Lorebook Formats - TravelingRobot/NAI_Community_Research GitHub Wiki

This page is outdated!

The research notes in here concern the Sigurd model. Do not apply anything in here to newer models (e.g. Euterpe or Krake).

For Euterpe and Krake there is a guide by pume_ that describes current best practices (which is either write in full prose or use the Attribute Method).

Table of Contents

For new users (the tl;dr)
General Notes
    Which format is better?
    Encapsulation signs
List of Lore Formats
    Full Prose
    Concise Prose
    NAI Caveman
    Cat<nip>
    NAI Featherlite
    JSON style
    Python Dict Style
    Revised "no more JSON format"

For new users (the tl;dr)

For now, it looks like you will not be doing much wrong no matter the format you use. For beginners I would recommend you write your entries in concise prose, or full prose depending on what feels more natural to you.

Can I just import my old AID world info in zaltys/catnip/featherlite, etc.?

In short: Yes, it just will not be the ideal for NAI. The exception seems to be zaltys - you'll be better off converting it to something else.

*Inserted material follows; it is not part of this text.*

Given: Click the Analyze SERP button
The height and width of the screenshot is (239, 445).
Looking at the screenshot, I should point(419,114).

Slightly longer answer (careful - mostly just my own opinion): In general most formats seem to work okayish, but will not be ideal for NAI. NAI's model are likely to have their own strength and weaknesses, and formats that played to dragon's strength might not play to Calliope's/Sigurd's strength. (Dragon: much bigger base model so better at "understanding" implied semantic relations, tight token/character limit so formats should use as little characters as possible; versus NAI models: need things to be spelled out more explicity, but no need to be super stingy with your characters)

Zaltys deserves a special note as we have seen heavy bleeding with zaltys, something that usually isn't a big problem with Sigurd. So it is strongly advised to not use zaltys. The same goes for abbreviated category words like APPE, MIND etc. These probably don't do help Sigurd much in "understanding" the entry, but lead to bleeding

General notes on Lore Formats

A word of caution by zaltys:

I'd recommend not going overboard with format research, as NAI is always working on new models and the way the 'formats' work is likely to change without much warning.

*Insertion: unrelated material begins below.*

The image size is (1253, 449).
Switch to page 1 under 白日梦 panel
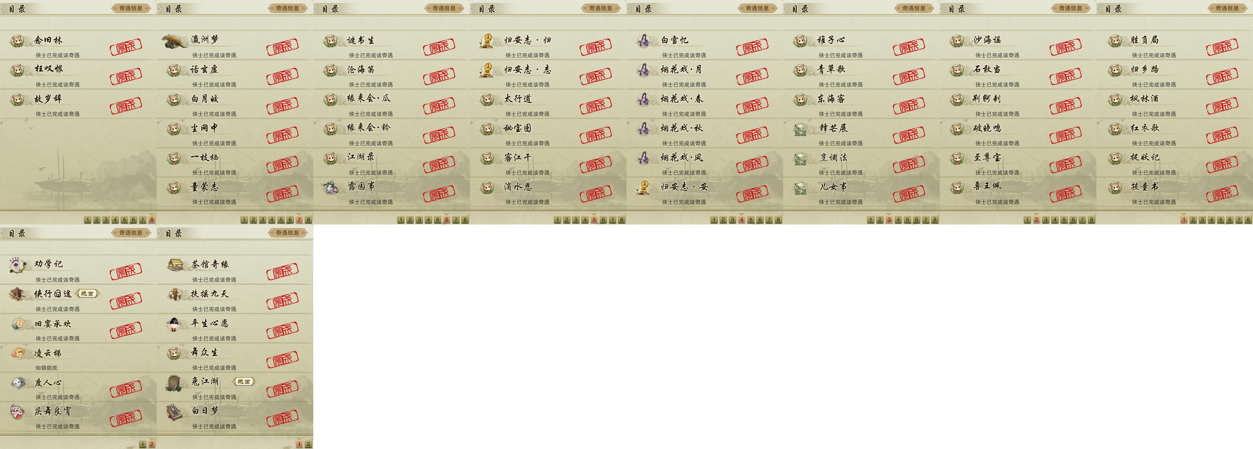pyautogui.click(x=299, y=444)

An analogy by Gnurro that I think is a good way to think about Lore entries (and context manipulation in general):

the AI can be primed like people is kinda what this whole transformers thing is about.
It's like saying "green, lush, fresh" to make people more likely to say "plants".
All the shortened formats basically do that, but people think they do some hacking/computer thing, while it's actually a language thing. Transformers are just that good at simulating how people associate words.

Which format is better?

First empirical results found no significant difference between performance of different formats so far.

Encapsulation signs

  • Using [] seems to work best.
    • As always leave a space after the [. (So: [ Mark...])
  • Be mindful about using {}, you might get unwanted associations with programming languages (Valahraban)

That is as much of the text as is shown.